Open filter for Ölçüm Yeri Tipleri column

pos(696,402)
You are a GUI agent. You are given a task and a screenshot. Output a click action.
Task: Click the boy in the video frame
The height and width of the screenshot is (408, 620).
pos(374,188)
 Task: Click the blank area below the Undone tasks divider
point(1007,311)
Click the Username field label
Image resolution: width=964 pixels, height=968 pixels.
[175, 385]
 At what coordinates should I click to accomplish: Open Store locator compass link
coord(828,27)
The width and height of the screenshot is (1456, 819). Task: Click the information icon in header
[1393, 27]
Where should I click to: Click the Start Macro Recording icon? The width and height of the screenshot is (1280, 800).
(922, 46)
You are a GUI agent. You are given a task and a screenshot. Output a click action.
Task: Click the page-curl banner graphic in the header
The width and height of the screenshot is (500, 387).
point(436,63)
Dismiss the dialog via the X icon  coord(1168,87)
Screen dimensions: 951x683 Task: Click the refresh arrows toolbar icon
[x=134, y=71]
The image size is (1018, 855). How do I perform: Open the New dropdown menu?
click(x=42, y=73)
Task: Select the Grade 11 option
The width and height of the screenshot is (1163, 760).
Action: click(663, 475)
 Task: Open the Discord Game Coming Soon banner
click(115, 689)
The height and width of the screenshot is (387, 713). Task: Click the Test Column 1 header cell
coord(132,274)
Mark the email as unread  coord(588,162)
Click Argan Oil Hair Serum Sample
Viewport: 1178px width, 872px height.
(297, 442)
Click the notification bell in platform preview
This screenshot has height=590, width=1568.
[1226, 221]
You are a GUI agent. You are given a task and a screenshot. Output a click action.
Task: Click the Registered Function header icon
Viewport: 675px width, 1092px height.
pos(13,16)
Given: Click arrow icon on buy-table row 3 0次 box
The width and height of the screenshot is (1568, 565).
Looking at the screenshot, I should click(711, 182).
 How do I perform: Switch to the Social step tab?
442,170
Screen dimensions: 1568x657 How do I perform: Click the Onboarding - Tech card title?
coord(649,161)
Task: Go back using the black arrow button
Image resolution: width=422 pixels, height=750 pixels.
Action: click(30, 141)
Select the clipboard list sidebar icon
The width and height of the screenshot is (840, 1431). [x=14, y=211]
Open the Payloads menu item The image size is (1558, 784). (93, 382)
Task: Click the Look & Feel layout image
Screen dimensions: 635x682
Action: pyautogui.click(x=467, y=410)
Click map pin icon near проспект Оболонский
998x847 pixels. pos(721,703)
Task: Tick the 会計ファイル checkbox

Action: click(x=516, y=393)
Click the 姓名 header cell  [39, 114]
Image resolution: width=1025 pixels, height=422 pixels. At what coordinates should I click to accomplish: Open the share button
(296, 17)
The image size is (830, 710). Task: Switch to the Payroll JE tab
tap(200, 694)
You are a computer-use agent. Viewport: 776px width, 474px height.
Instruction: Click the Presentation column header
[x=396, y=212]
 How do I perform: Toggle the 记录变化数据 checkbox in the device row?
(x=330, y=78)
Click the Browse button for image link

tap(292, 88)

-=-=-=-=-

What needs to be done: In the records above, find the line with "Task: Click the page-curl"; write out exactly that line and each one after it, stopping after the line with "Click the 姓名".

Solution to the exercise:
Task: Click the page-curl banner graphic in the header
The width and height of the screenshot is (500, 387).
point(436,63)
Dismiss the dialog via the X icon  coord(1168,87)
Screen dimensions: 951x683 Task: Click the refresh arrows toolbar icon
[x=134, y=71]
The image size is (1018, 855). How do I perform: Open the New dropdown menu?
click(x=42, y=73)
Task: Select the Grade 11 option
The width and height of the screenshot is (1163, 760).
Action: click(663, 475)
 Task: Open the Discord Game Coming Soon banner
click(115, 689)
The height and width of the screenshot is (387, 713). Task: Click the Test Column 1 header cell
coord(132,274)
Mark the email as unread  coord(588,162)
Click Argan Oil Hair Serum Sample
Viewport: 1178px width, 872px height.
(297, 442)
Click the notification bell in platform preview
This screenshot has height=590, width=1568.
[1226, 221]
You are a GUI agent. You are given a task and a screenshot. Output a click action.
Task: Click the Registered Function header icon
Viewport: 675px width, 1092px height.
pos(13,16)
Given: Click arrow icon on buy-table row 3 0次 box
The width and height of the screenshot is (1568, 565).
Looking at the screenshot, I should click(711, 182).
 How do I perform: Switch to the Social step tab?
442,170
Screen dimensions: 1568x657 How do I perform: Click the Onboarding - Tech card title?
coord(649,161)
Task: Go back using the black arrow button
Image resolution: width=422 pixels, height=750 pixels.
Action: click(30, 141)
Select the clipboard list sidebar icon
The width and height of the screenshot is (840, 1431). [x=14, y=211]
Open the Payloads menu item The image size is (1558, 784). (93, 382)
Task: Click the Look & Feel layout image
Screen dimensions: 635x682
Action: pyautogui.click(x=467, y=410)
Click map pin icon near проспект Оболонский
998x847 pixels. pos(721,703)
Task: Tick the 会計ファイル checkbox

Action: click(x=516, y=393)
Click the 姓名 header cell  [39, 114]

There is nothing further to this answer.